Ecumenism is the movement and attitude by which we dialogue with other Christians so that they might, through prayer and mutual comprehension, come back to or come into the Catholic Church. Christ wanted for us to be one, as He and the Father are one. The mistake that sin introduced into our existence has caused many believers in Jesus Christ to disembark from Peter’s ship, whether out of ignorance, of failures on the part of Catholics, or otherwise.
With this post we’ve tried to bring you near some arguments that can be useful in offering the truth to our separated Christian brethren and invite them to approach the Catholic Church.
Jesus preached in different spots of the Holy Land and then He sent the Apostles and disciples to spread the Good News. All of them used the Word. According to historical studies, the first Gospel actually put into writing was that of Saint Mark, near the year 70 AD. Between the death and Resurrection of Christ and the writing of Mark’s text, nearly four decades passed, during which time the Church expanded and the first Christian communities were formed. It was in these times that Saint Paul sent letters to the different growing communities. The rest of the Gospels were written in the following order: Saint Matthew’s near the year 80 AD, Saint Luke’s between 80 and 85 AD, and Saint John’s was concluded near the year 100 AD. The legitimacy of these and other Canonical texts was determined gradually. All of this means that, from the moment in which the first text was written, towards the year 70, until the completion of the Canon of 27 books of the New Testament was recognized, at least three centuries passed.

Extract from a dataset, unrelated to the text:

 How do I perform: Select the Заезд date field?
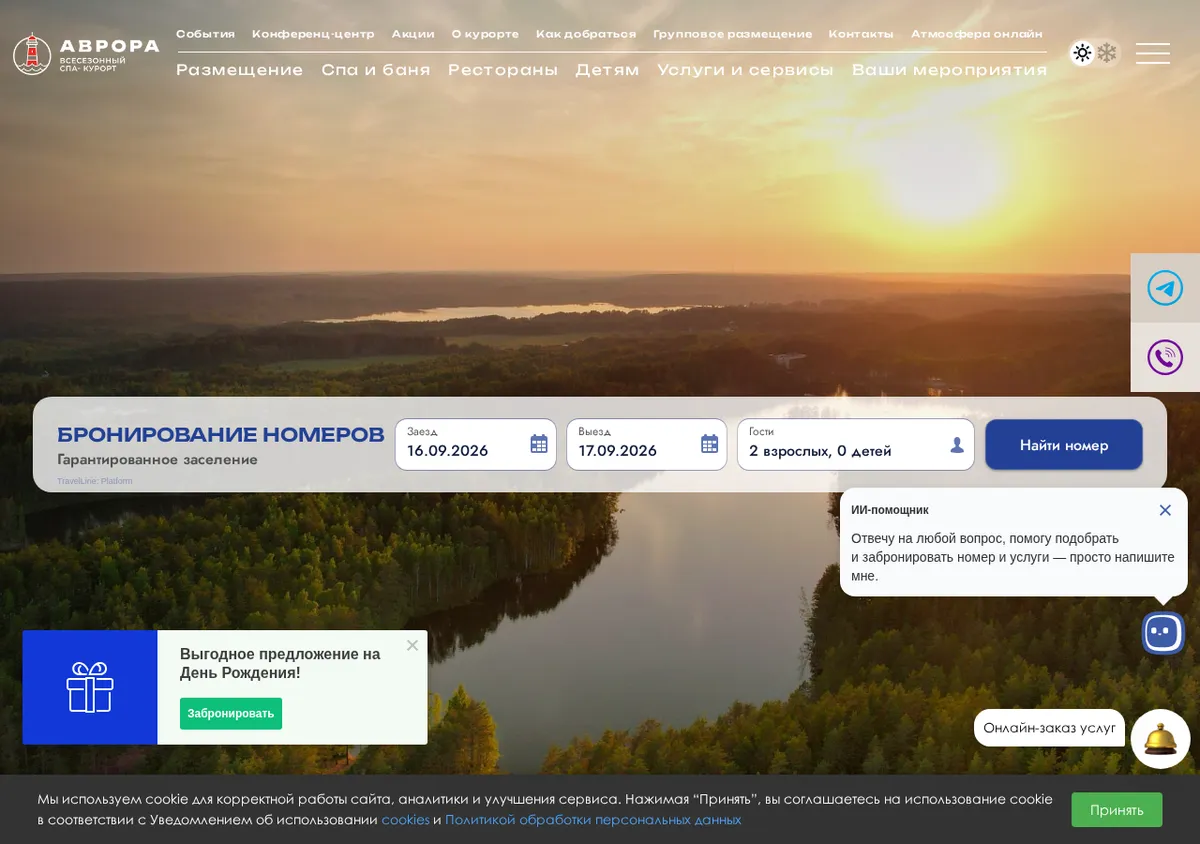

And how was Jesus’ message extended through these centuries until the New Testament was codified? Well, orally. And how was it determined that the texts that today comprise it were a faithful expression of Christ’s teachings? For its perfect correspondence with the oral tradition preserved by the Catholic Church.
Then again, if these different texts of the New Testament were written and collated, how can we believe in scripture without believing that it comes from the true Church founded and held together by Christ, the same one to which He sent the Holy Spirit? Or better yet, why, if we believe in the Gospel, do we not believe in the Church in which saw and preached the light?
From the previous argument springs a second one. While the Church analyzed the truthfulness of the Gospels, through the Christian communities other texts which later got the name of apocryphal began to circulate. This term indicated that the Church considered them false, which means they didn’t faithfully reflect Jesus’ life and teachings, or that they influenced budding philosophies that were incompatible with Christianity.
At the same time, when the truthfulness of the texts composing the New Testament was settled, the falsehood of these other texts that didn’t represent Jesus’s teachings was also declared. Therefore, we could ask: if the Catholic Church as a human-divine institution, founded by Christ, is rejected, why believe in the falsehood of those gospels determined by that same institution that are disbelieved?
And… doesn’t one have to be true? If we ignore the previous argument and decide not to believe in the Catholic Church, whose historical deepness takes us back to the times of Christ, we find ourselves with a variety of confessions that claim to be Christian but which profess different, often incompatible creeds. They all affirm to interpret the authentic sense of Jesus’s teachings, but there’s no way to know which one is the one that is indeed correct, since they can’t all be true.
If we exempt the most ancient communities like the Orthodox and the Coptics, history also guides us towards another piece of evidence: other confessions that call themselves Christian have had a human founder, someone who re-interpreted Jesus’s teachings for himself and then transmitted it to a group of new followers.
Martin Luther, John Calvin, Ulrich Zwingli, John Knox, among others, are respectively at the origins of each of the confessions that appeared after the Reformation. Instead, if we follow the genealogy of the bishops of Rome and of the universal Catholic Church, we go back 2000 years all the way to Peter, the first Pope who Christ named as primate.
Many Christian brothers reject the Church because they believe that, through history, She has shown immoral behavior. Although this may be true applied to certain people at certain historical moments, the evil (as a consequence of sin) shows that the Church is guided by the Holy Spirit. How is that? Simple: there is no human institution in history that has lasted for two thousand years and remains essentially the same. But the Church has done so, and there’s more: an institution that has gone through various crises, threats, attacks and heresies, and has overcome everything and everyone. There’s no explanation of the Church’s existence on a mere human level. God is alive in the Church.
This is an interesting argument. Commonly our evangelical brothers reject all that the Church affirms that’s not explicitly mentioned in the texts of the New Testament.
The paradox of this assertion is that nowhere does the Bible explicitly say that the Bible is the only source of Revelation. Thus, we are before a self-refuting argument. If everything that’s not detailed in the Holy Scriptures is to be rejected, by this same criteria, the very notion of the Bible as the only source of what was revealed should be rejected!
If we abandon the analysis of the text and place our focus instead on history, we discover that the extra-textual element of “sola scriptura” (scripture alone) was an invention of the Reformation, a flawed, human insertion, and never a concept of Christ’s revelation in His Church.